How do I file a mesothelioma claim?
To file a mesothelioma claim, contact an attorney who is experienced with these types of lawsuits. They will know where and when to file your claim, how to build the strongest case possible, and the best way to maximize compensation on your behalf.
What is the statute of limitations on mesothelioma claims?
The statute of limitations (deadline to file) for mesothelioma claims will vary depending on the state in which you file. In many states, it’s 2-3 years from the date of the mesothelioma diagnosis – though it may be longer if the mesothelioma patient has passed away. A mesothelioma lawyer can make sure your claim is filed within the required time frame.
How long do mesothelioma claims take?
Every mesothelioma claim is different, with circumstances and factors that are unique to that mesothelioma patient’s story. Though there’s no way to predict exactly how long a claim will take, an experienced mesothelioma attorney will ensure the process is handled as efficiently as possible.
Many claimants start to receive compensation in as few as 90 days after settling their mesothelioma claims.
What is the average payout for mesothelioma?

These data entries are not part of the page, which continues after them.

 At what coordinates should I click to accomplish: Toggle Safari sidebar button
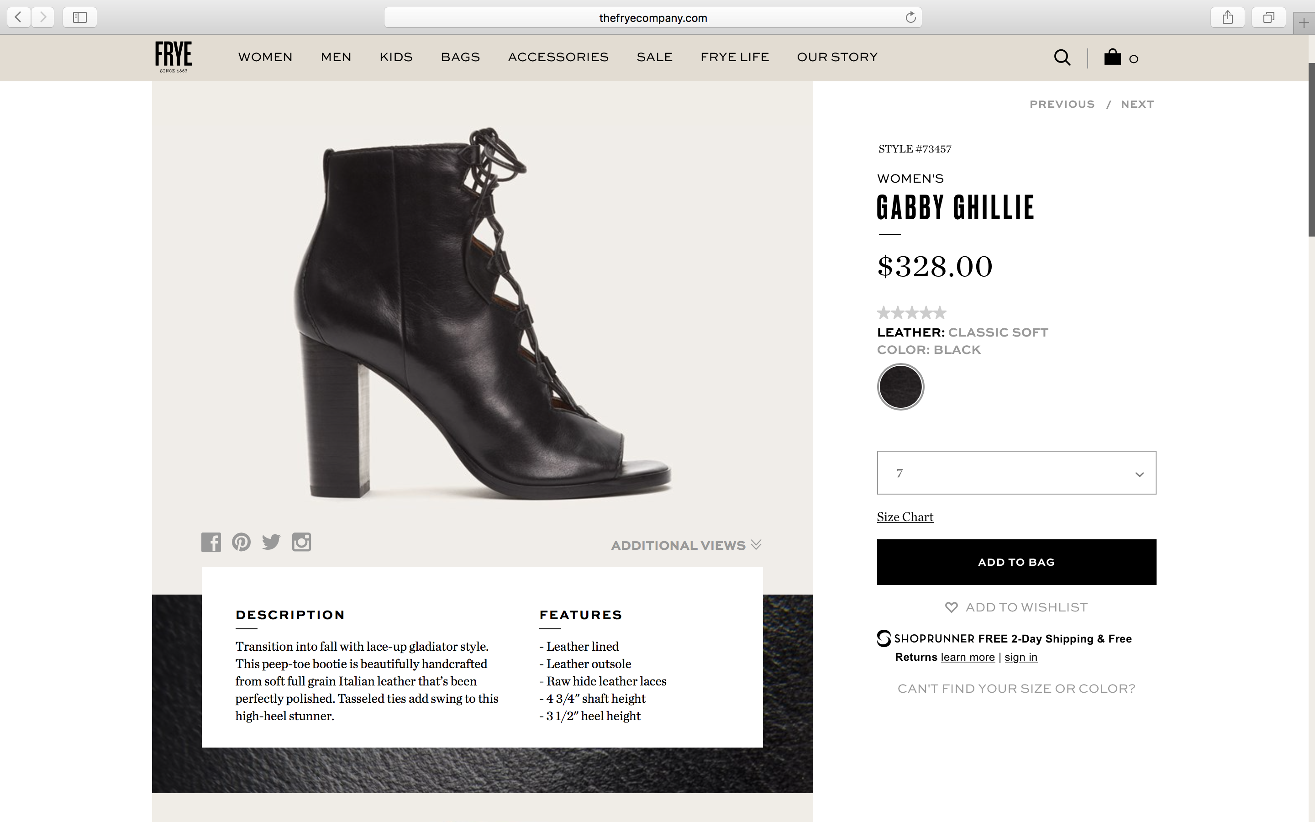point(80,17)
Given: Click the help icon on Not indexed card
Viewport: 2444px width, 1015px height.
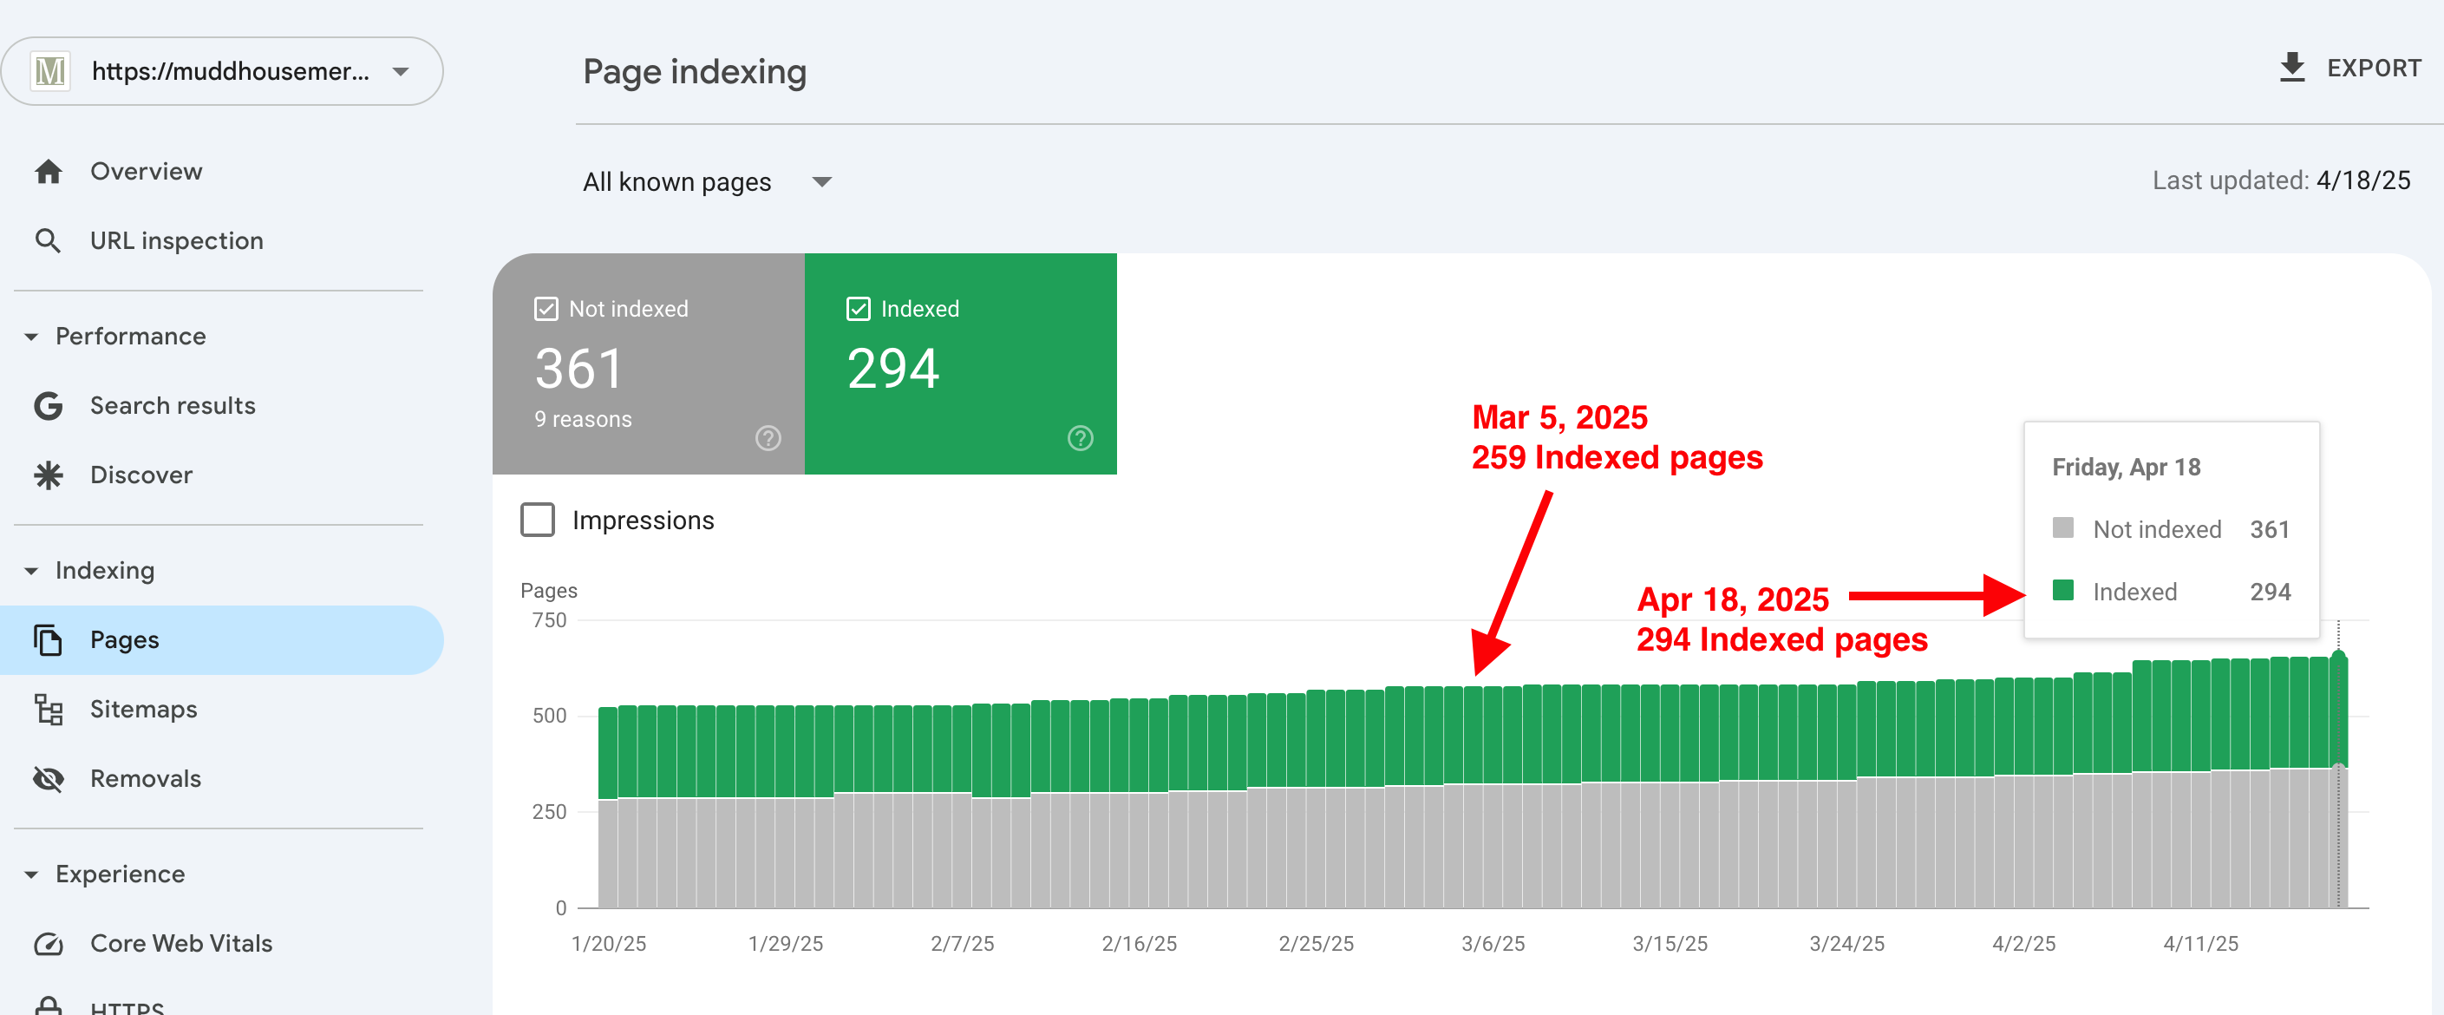Looking at the screenshot, I should 768,438.
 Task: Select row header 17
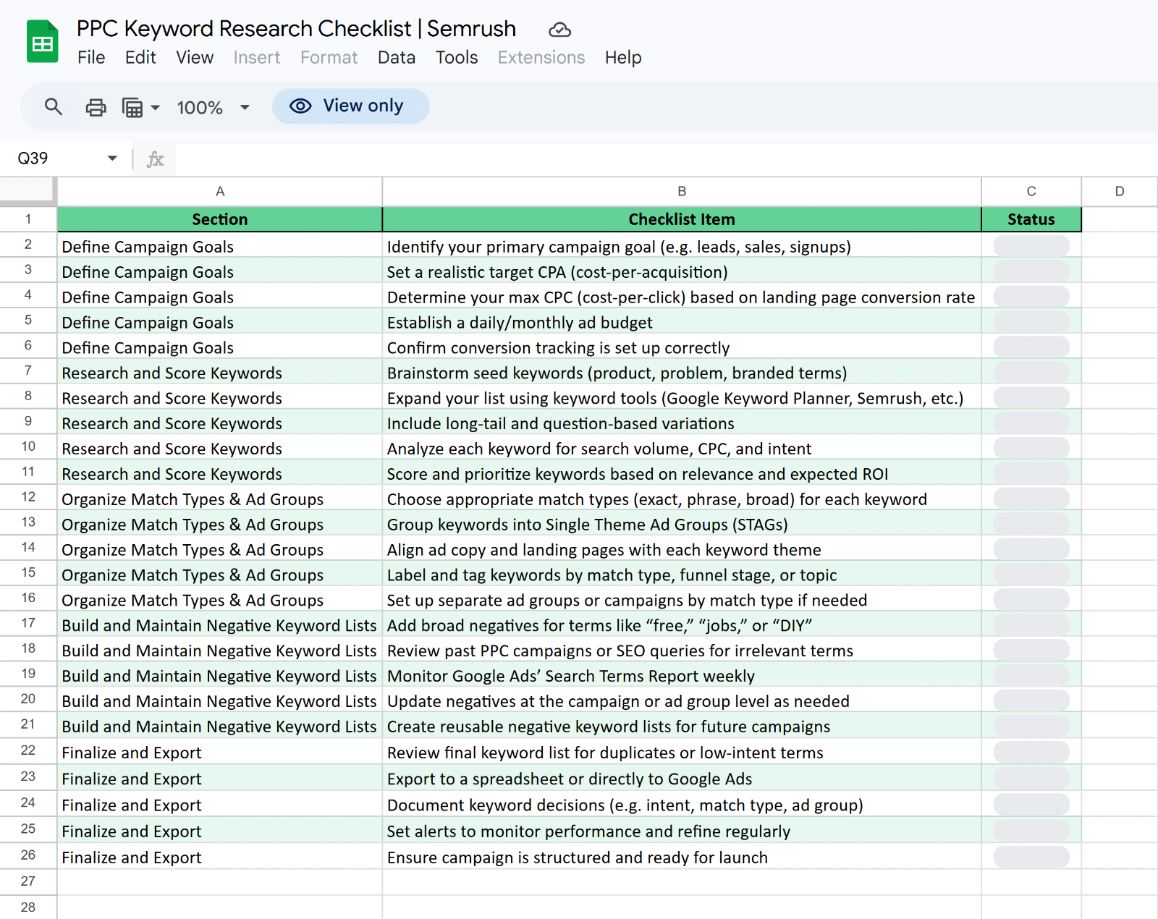(x=28, y=623)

There is no guarantee of compensation when you file a mesothelioma claim, and countless factors affect how much money you might be able to recover (assuming your case settles). That said, 95% of these lawsuits are settled out of court, and the average settlement amount is $1-1.4 million.
How much is my mesothelioma claim worth?
Your mesothelioma case value depends on the specifics of your situation, such as the duration of your asbestos exposure, and the total cost of your mesothelioma treatment (as well as travel expenses and other related losses). The best way to figure out how much your claim is worth is to speak with a mesothelioma lawyer.
What type of mesothelioma claim do I have?
Most mesothelioma claims fall under one of four categories:
- Personal injury: You were exposed to asbestos (often through your job, or your loved one’s), so you file a lawsuit against the company that made the asbestos products.
- Asbestos trust fund: Similar to a personal injury claim, only the company in question went bankrupt, so you can’t sue them – but you may be able to access a trust fund they set aside for mesothelioma victims.
- Veterans Affairs (VA) benefits: U.S. military veterans who were exposed to asbestos during their service may qualify for related health care benefits through the VA.
- Wrongful death: When a mesothelioma patient passes away, their family member or estate representative may be able to file a lawsuit on their behalf, seeking money to pay for past medical expenses, pain and suffering, funeral expenses, etc.
A mesothelioma attorney can determine which type of claim makes the most sense for you and your family. (Some clients qualify for more than one.)